In ‘disturbed areas’ the problem gets further compounded when an entire people are considered with suspicion, armed soldiers enjoy immunity, and their morale is accorded a premium. This is no exaggeration. In the Masooda Parveen case[i] the Supreme Court refused to allow the payment of Rs 50,000 as ex-gratia relief to the petitioner, whose husband was killed in a macabre manner while in the army’s custody, because, as the honourable judge pointed out, such relief could ‘demoralize’ the security forces personnel.
Quite apart from conflict over the jurisdiction of civilian institutions for dispensation of justice, or the reluctance of the Indian judiciary to dispense justice to victims of crimes committed by armed forces personnel, the prolonged deployment of the military also results in armed forces wanting to remain in control and tending to interfere in matters related to the civilian domain. The most recent example is the statement issued on 30 November 2010 by the Indian Army’s northern command headquarter, after an encounter in Srinagar’s Qamarwari quarter a day earlier, in which three alleged militants were killed. Although the statement was later retracted and an apology tendered, the army’s statement reveals how it perceives its role:
The clamour to remove bunkers and thin out the police/paramilitary presence from the urban areas had compelled the Omar Abdullah government to give in. Though it appeared to be a well considered decision, but the latest incident has raised many questions. While it may have pleased a few hardline separatists and their ISI handlers in Pakistan, but what about the common man in the Valley? The state capital has shifted to Jammu. Therefore, will the reduced security and visible absence of the security forces raise uncertainties, fear and doubt in the minds of the populace during the long winter ahead?

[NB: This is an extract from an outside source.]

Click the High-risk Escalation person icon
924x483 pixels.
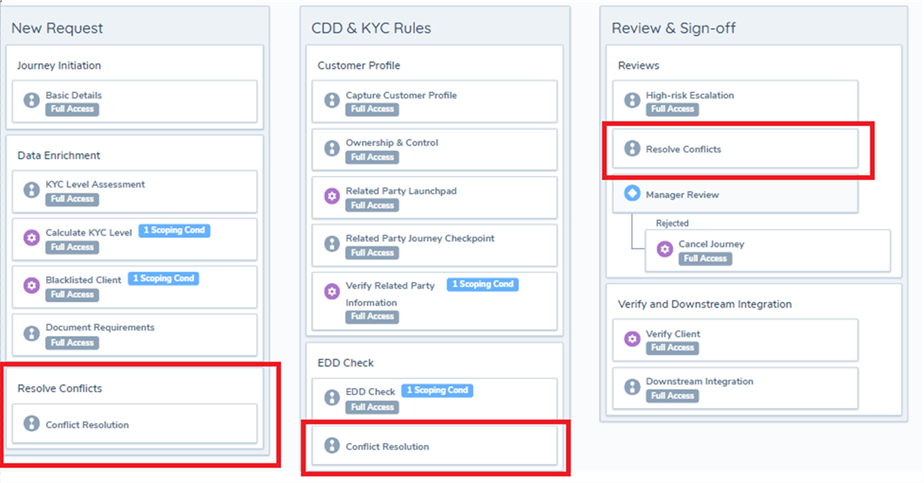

However, fake or genuine the encounter itself was, what is to be noted is the content and tone of the statement, which amounts to gross interference in the workings of the civilian domain. It is this that raises concern that even when armed forces of the union are ostensibly called ‘in aid of the civilian administration’ it tends to override the civilian authority and wants to call the shots. Incidentally, the argument over the ‘thinning out’ did not relate to the removal of bunkers manned by army personnel, but of a mere sixteen out of 400 bunkers manned by the CRPF and the police. Once it is brought in and empowered under AFSPA, the army considers that its opinion must prevail over that of the civilian authority.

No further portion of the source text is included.